Goal –
Please find every line in the listing below that contains the word "Switch" and copy each of those lines. Case matters.

Supplied data –
[start]

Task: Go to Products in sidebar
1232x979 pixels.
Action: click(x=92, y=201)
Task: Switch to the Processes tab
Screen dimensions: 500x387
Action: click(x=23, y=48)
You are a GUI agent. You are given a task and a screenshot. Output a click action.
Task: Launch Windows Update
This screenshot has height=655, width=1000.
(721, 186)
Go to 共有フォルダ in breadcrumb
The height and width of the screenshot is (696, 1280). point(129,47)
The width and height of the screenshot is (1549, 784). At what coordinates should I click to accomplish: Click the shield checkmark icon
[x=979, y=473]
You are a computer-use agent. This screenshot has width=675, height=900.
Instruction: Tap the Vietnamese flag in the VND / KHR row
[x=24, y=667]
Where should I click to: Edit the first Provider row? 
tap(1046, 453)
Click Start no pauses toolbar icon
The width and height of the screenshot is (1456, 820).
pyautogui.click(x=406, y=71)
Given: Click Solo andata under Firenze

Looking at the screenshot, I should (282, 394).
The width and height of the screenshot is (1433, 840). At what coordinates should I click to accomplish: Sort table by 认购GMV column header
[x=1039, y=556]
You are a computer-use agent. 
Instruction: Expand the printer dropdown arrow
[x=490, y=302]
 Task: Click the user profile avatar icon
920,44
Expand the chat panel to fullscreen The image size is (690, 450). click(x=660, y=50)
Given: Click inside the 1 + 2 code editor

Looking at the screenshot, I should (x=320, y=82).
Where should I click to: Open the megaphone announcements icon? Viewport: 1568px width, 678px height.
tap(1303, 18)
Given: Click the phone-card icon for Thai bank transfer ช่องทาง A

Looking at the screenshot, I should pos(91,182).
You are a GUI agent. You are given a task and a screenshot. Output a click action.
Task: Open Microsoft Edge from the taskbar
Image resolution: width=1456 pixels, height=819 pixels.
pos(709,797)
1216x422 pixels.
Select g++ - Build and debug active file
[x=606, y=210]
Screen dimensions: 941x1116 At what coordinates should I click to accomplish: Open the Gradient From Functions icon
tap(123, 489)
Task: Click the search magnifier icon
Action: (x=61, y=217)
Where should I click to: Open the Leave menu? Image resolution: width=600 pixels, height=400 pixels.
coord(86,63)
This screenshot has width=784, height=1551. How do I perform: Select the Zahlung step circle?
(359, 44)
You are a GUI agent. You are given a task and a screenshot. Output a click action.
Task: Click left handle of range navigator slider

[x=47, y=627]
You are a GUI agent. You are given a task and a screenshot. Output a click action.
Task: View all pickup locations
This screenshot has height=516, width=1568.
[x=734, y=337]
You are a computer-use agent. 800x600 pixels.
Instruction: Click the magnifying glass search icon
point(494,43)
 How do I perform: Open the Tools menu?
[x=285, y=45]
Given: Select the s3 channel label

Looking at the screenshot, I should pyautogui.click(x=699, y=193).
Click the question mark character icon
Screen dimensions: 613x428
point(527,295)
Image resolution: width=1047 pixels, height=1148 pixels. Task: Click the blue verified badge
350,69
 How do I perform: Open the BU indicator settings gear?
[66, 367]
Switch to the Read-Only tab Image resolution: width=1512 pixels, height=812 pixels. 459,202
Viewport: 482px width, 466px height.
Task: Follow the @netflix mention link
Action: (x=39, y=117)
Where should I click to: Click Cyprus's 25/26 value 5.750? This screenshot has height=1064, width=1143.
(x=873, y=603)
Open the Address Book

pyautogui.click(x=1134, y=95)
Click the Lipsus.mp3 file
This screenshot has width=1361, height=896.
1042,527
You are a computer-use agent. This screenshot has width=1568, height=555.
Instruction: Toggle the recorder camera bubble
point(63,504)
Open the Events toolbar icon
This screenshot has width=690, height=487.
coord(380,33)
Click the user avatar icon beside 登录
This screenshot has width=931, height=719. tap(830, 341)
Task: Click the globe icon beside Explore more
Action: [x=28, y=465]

[end]

Correct answer –
Task: Switch to the Processes tab
Switch to the Read-Only tab Image resolution: width=1512 pixels, height=812 pixels. 459,202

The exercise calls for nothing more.